The task
Where the line containing "This screenshot has width=618, height=412." appears in the records below, begin there and repeat each line exactly through the final one, dropping all pictures.

::::::::::

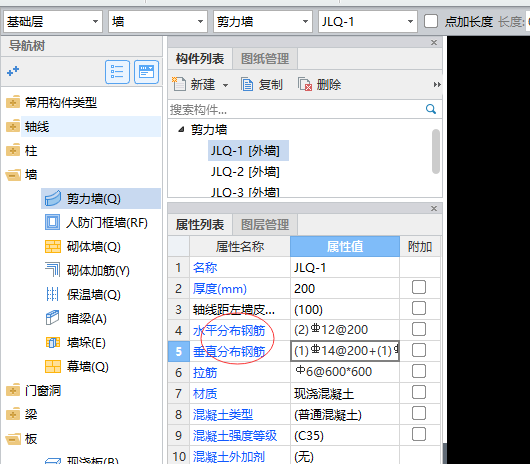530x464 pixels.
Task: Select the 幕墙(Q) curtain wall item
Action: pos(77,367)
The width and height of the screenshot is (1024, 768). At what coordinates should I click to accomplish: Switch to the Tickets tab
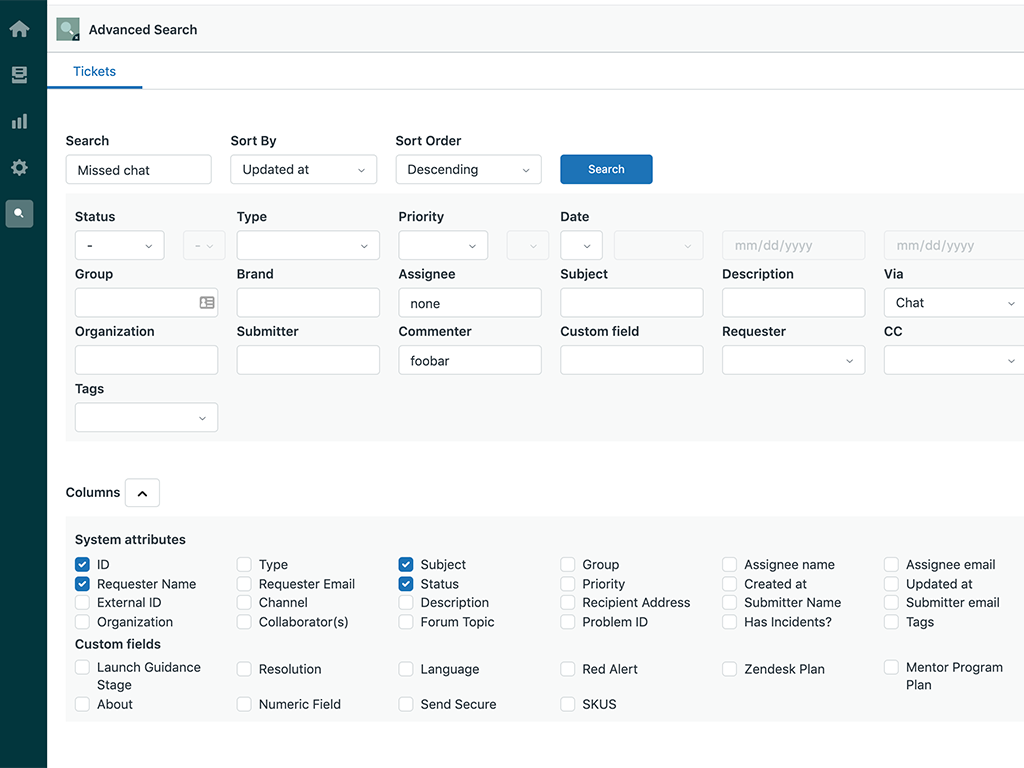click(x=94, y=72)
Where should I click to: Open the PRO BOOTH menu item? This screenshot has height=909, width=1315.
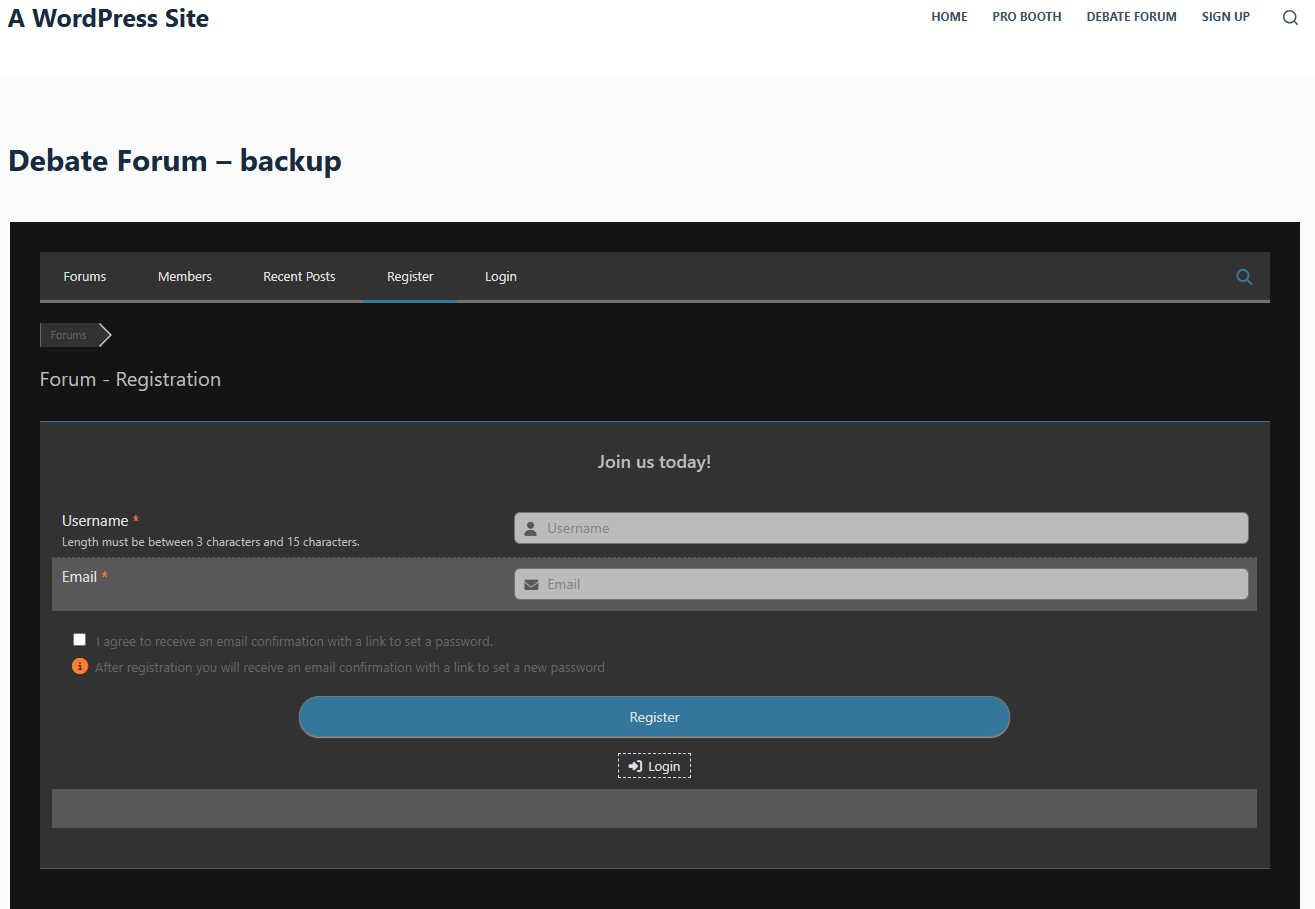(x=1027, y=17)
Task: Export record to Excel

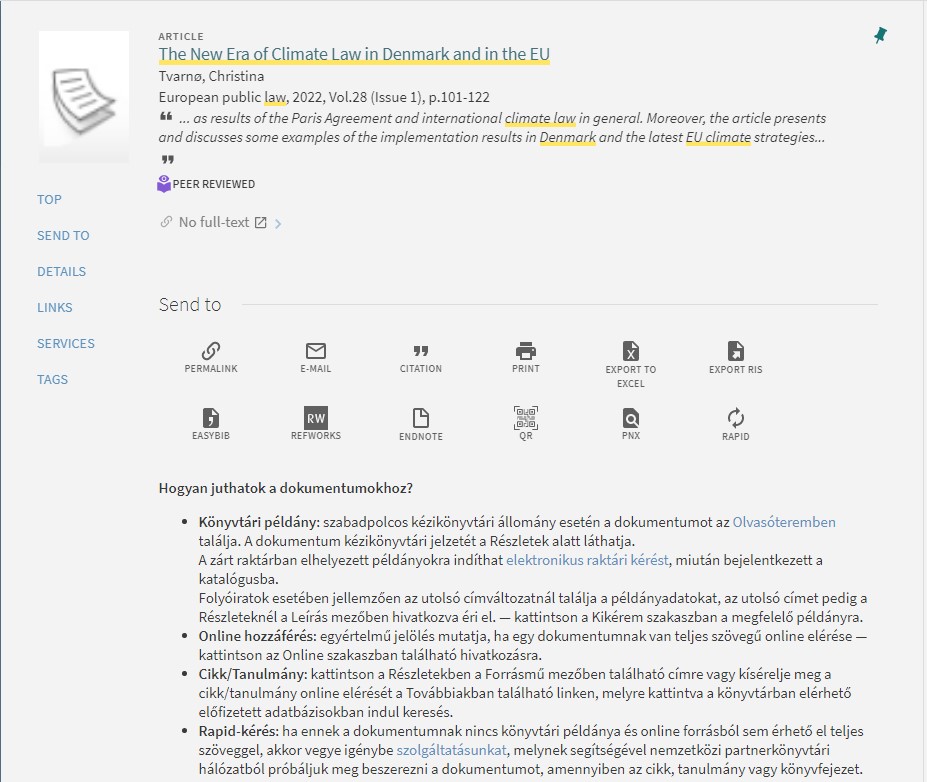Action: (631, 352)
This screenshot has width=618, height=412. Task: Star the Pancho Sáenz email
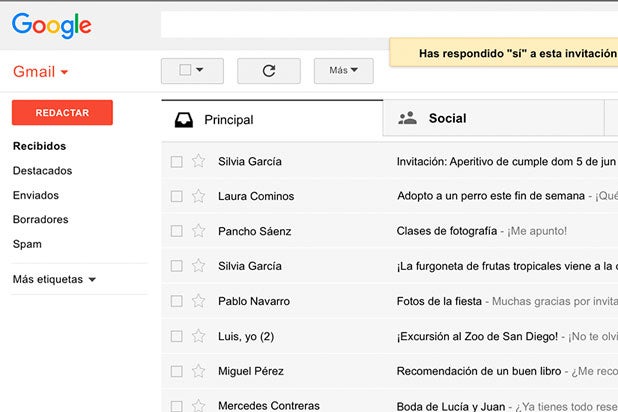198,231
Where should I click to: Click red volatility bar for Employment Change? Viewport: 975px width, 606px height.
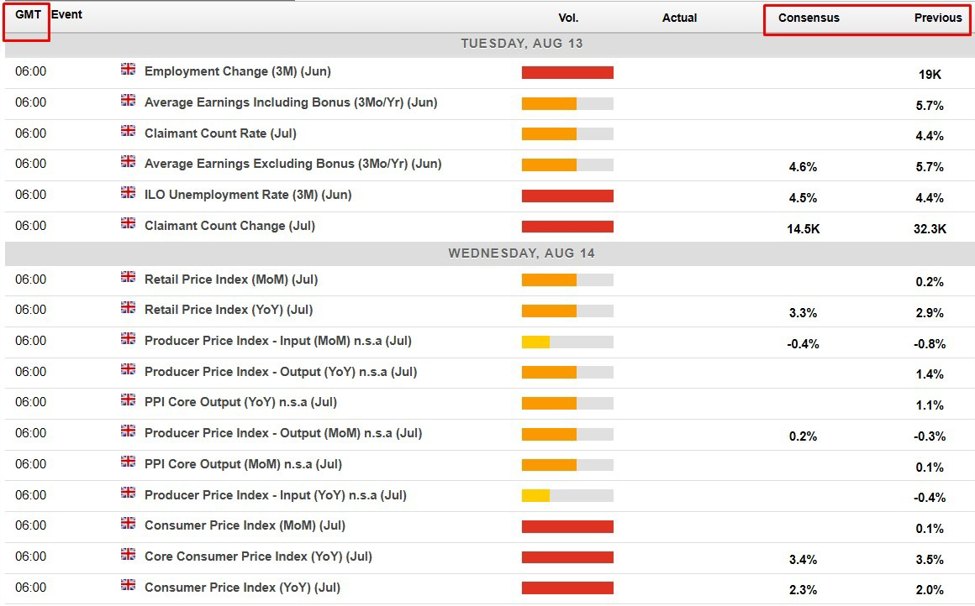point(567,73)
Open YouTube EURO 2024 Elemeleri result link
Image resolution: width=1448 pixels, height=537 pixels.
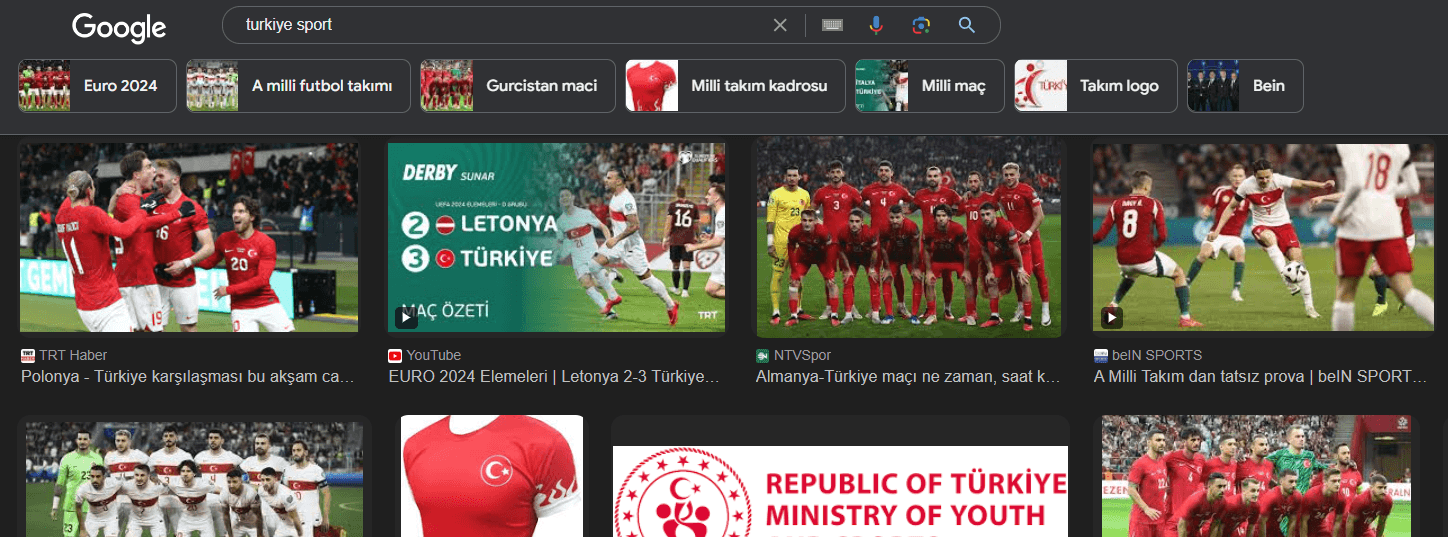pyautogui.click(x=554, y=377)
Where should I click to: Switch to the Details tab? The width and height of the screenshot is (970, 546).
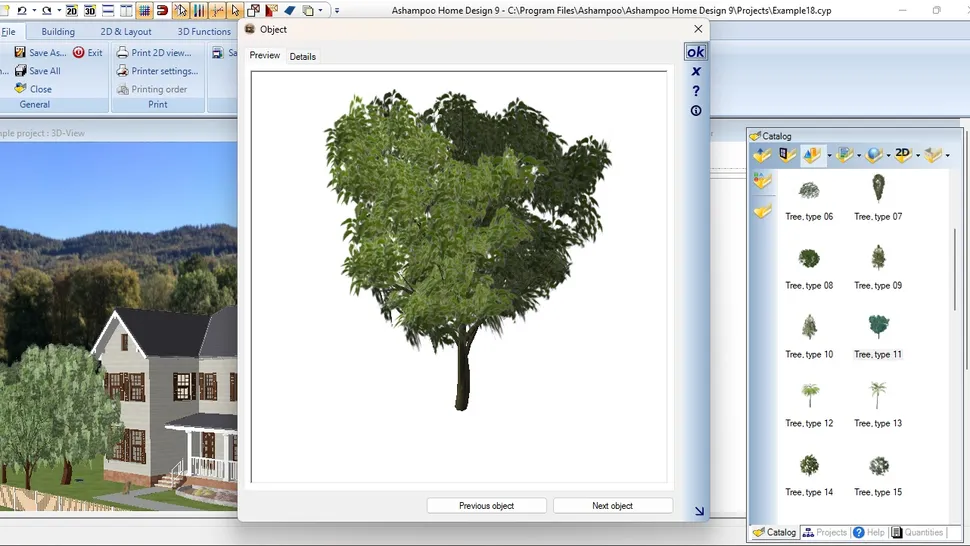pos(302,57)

::::::::::

Output below
This screenshot has width=618, height=412. Task: Star the Pancho Sáenz email
198,231
Where should I click to: Click red volatility bar for Employment Change? Viewport: 975px width, 606px height.
point(567,73)
Open YouTube EURO 2024 Elemeleri result link
Image resolution: width=1448 pixels, height=537 pixels.
pyautogui.click(x=554, y=377)
Where should I click to: Switch to the Details tab? The width and height of the screenshot is (970, 546).
pos(302,57)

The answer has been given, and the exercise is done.